I was 11 when my father died. He passed on the last day of September 1965.
From that day on, my mother raised my two sisters and me on her own. There was help from the extended family from time to time, but she did all the grunt work required to raise three kids. She worked as a secretary during the day, and as a waitress at night and on weekends. Not every night or weekend, but often enough to keep us comfortable, and her bone tired. The adult me appreciates her far more than the adolescent me ever did.
She took good care of us.
I was 38 when my wife asked/told me to leave our house. It was the 19th of February 1993. I was an active addict.
For the next six years, she would raise our two children alone. An active addict is incapable of parenting.
She operated a licensed daycare business out of the house so she could be there when our kids got home from school. She took piecemeal work stuffing envelopes at night when things got tight.
On her watch, our kids got to see Yosemite, Disney World, and Hilton Head. She bought a used camper for weekend getaways. She was an excellent provider. Like my mother, she took good care of her children.
She was there when I was not.
This can’t be fair
For generations, women in America have shouldered the responsibility of raising our children. All too often, without the help of the fathers. They have done so while facing unfair social and economic headwinds. Here are some numbers to ponder.
According to a November 17th, 2016 US Census report, 69% of American children live in a home with two parents. The second-largest family structure, by far, is the single mother head of household at 23%. The remaining 8% are comprised of kids living with single dads, with extended families, or at a group facility. That is a lot of single moms.
A Pew Research study, published December 12, 2019, supports these numbers.
Another Census Bureau report, from January 30th, 2018, cited that about half of all custodial parents had either a legal or less formal support agreement. Only 44% of parents with agreements were paid in full.
Those with no agreements, I am sure, did not fare as well. So, not only has the custodial responsibilities fallen to these women, much of the financial burden has as well.
To make matters more difficult, women face wage inequality. For every $1.00 a White man earns; White women earn $0 79, Black women $0.62, and Latino women $0.54 for the same work.
They also must deal with the social taboos of being divorced or separated, and all that goes with being a single woman in America.
The Socio-Economic deck is stacked against the single mom yet they march on.
Kudos to the men of America who are the sole caregivers and to those men who pay their fair share. I am not here to shortchange your contributions.
Same old politics
The entire gender has been behind an American political 8-ball.
It was not until 1920 and the passage of the 19th Amendment that women gained the right to vote– a full one-hundred-forty-four years after the signing of our Declaration of Independence. That is hard for me to wrap my head around.

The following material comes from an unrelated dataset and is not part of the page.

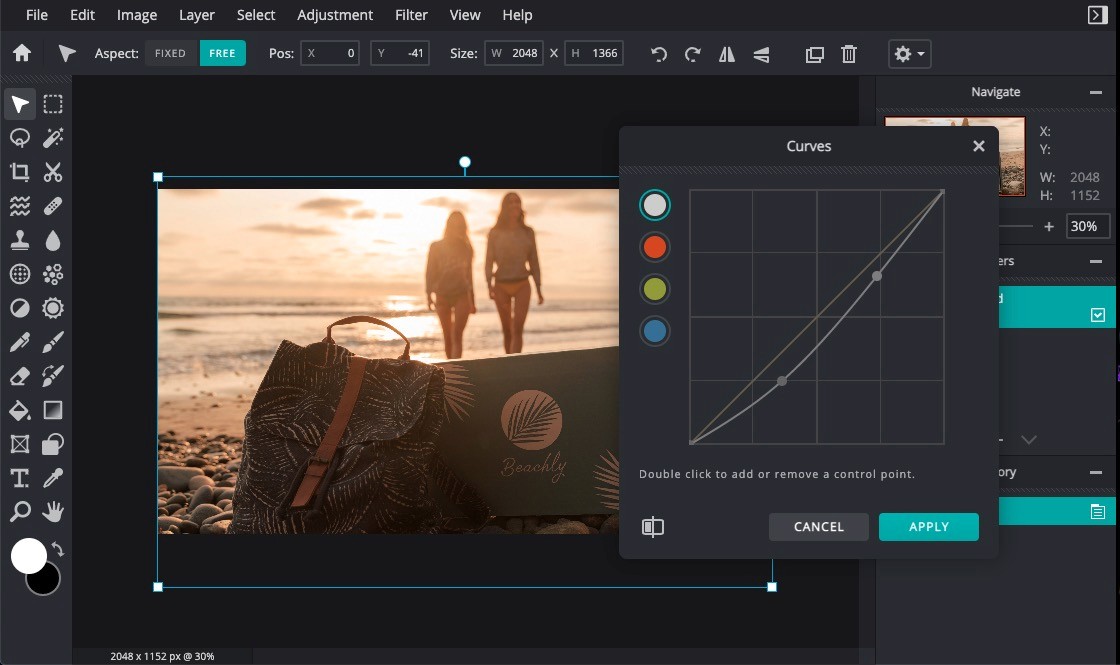Select the Lasso tool
The height and width of the screenshot is (665, 1120).
18,138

Women are still under-represented in government. Despite comprising half of the population, they hold less than 24% of the seats in the US Congress.
When our founders declared, “All men are created equal,” they should have added the caveat, “but women, not so much.” We have been a republic for 244 years, not one woman has risen to our highest office.

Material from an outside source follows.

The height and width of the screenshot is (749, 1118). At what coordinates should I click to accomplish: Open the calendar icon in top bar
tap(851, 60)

Why have we yet to find our Margaret Thatcher, Angela Merkel, or Jacinda Ardern? I am sure she is out there. It is past time for a paradigm shift in our attitudes toward gender and leadership.
We may be served well by a feminine hand on the levers of American Power.
The time has come for women to realize their destiny and complete the transition from the kitchen to the head of the table.
The single mom needs stronger allies.
Thanks to my 12 step program, I have long since rejoined my wife. We have been equal partners for the last 20 years. Our children and I understand the sacrifice and steely determination it took for her to hold our family together.
My mother has passed to the other side. I hope she somehow knows how amazing I think she was. I now understand how tough it was on her.
These two women are heroes in my life.
There are millions just like them, in every city and town across America. You will see them dragging 3 kids through a supermarket, or sitting alone at a little league game. Many of them struggle—most find a way to survive.
It is up to us as citizens to be sure they are treated fairly. Give them equal pay and opportunity, and appreciate their super-human contributions. We need to be sure they get what is owed to them and give them a voice in our political discussions. They have done too much to be forgotten.
The American Single Mom is a national treasure.